La frontera entre ambos países, que se extiende por 2.219 kilómetros desde el Caribe hasta la región amazónica, ha sido escenario de una creciente migración venezolana en los últimos años. A través de un mensaje en su cuenta de X, Petro afirmó que la fuerza pública y los recursos asistenciales serán desplegados en caso de que se registre un flujo masivo de personas que busquen refugio en Colombia. En dicho mensaje, el mandatario también expresó que estuvo monitoreando los sucesos en Venezuela durante un consejo de seguridad realizado en horas de la madrugada.
Los pasos fronterizos más relevantes entre Colombia y Venezuela se encuentran en la ciudad de Cúcuta, en territorio colombiano, y en San Antonio del Táchira y Ureña, ubicados en el estado venezolano de Táchira. Según reportes de EFE, la situación en la zona era completamente tranquila al momento de la reapertura de estos pasos este sábado.
Petro, aunque no ha confirmado ni desmentido las declaraciones del presidente estadounidense, Donald Trump, sobre la captura de Maduro y su esposa, ha rechazado los bombardeos ordenados por Washington sobre varias ciudades venezolanas. El presidente colombiano manifestó su condena ante la agresión a la soberanía de Venezuela, destacando que los conflictos internos de los pueblos deben ser resueltos pacíficamente por ellos mismos.
Además, Petro subrayó que, como miembro no permanente del Consejo de Seguridad de la ONU desde el 1 de enero, Colombia buscará que el organismo internacional se pronuncie sobre la situación en Venezuela. En su mensaje, invitó al pueblo venezolano a fortalecer el diálogo y la unidad, y destacó que la paz es el único camino para garantizar la soberanía y la cohesión nacional.
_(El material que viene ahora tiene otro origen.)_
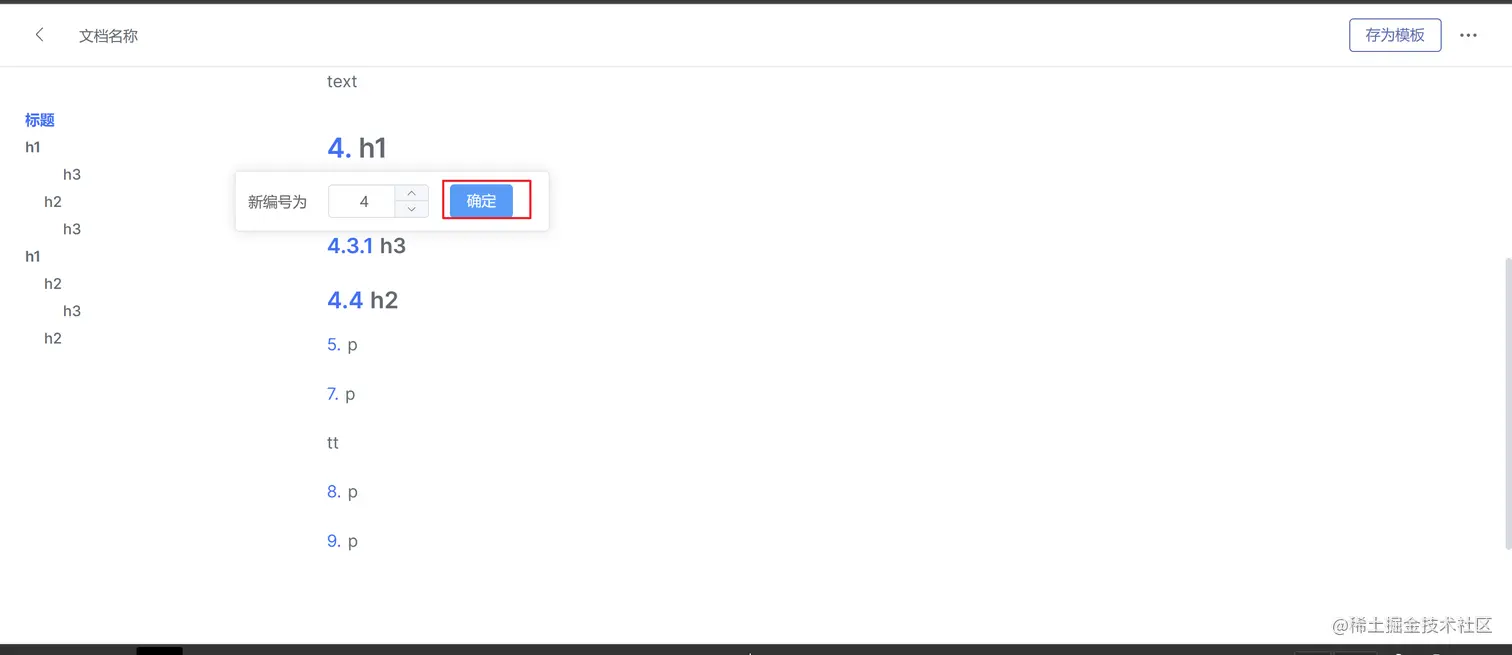This screenshot has height=655, width=1512.
Task: Click the 文档名称 document title
Action: (x=108, y=36)
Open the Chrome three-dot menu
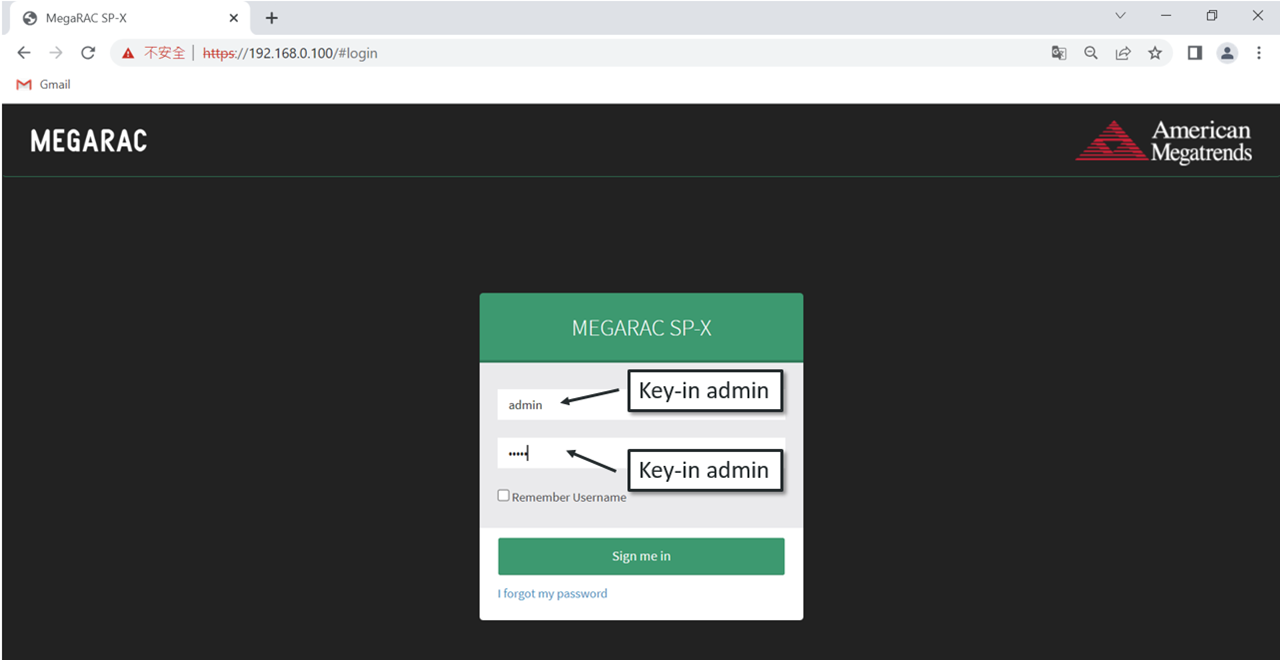 click(x=1259, y=53)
Por su parte, el ministro de Defensa de Colombia, Pedro Sánchez Suárez, advirtió sobre los posibles riesgos derivados de las tensiones generadas por los ataques de Estados Unidos, señalando que podrían haber intentos de atentados por parte del Ejército de Liberación Nacional (ELN) y otros grupos armados ilegales en la zona fronteriza. Aseguró que todas las capacidades de la Fuerza Pública se han activado para anticipar y neutralizar cualquier intento de agresión en el territorio colombiano.
El ELN, que figura en la lista de organizaciones terroristas extranjeras de Estados Unidos y que el mismo Petro ha acusado de vinculación con el narcotráfico, ha expresado su rechazo a las «acciones intervencionistas» de Washington en Venezuela, en especial tras el despliegue militar en el Caribe y en el Pacífico, bajo el pretexto de combatir el narcotráfico.
Con estos refuerzos de seguridad, el gobierno colombiano busca no solo proteger su territorio, sino también atender de manera adecuada las necesidades humanitarias de aquellos que puedan verse obligados a cruzar la frontera debido a la inestabilidad política y social en Venezuela.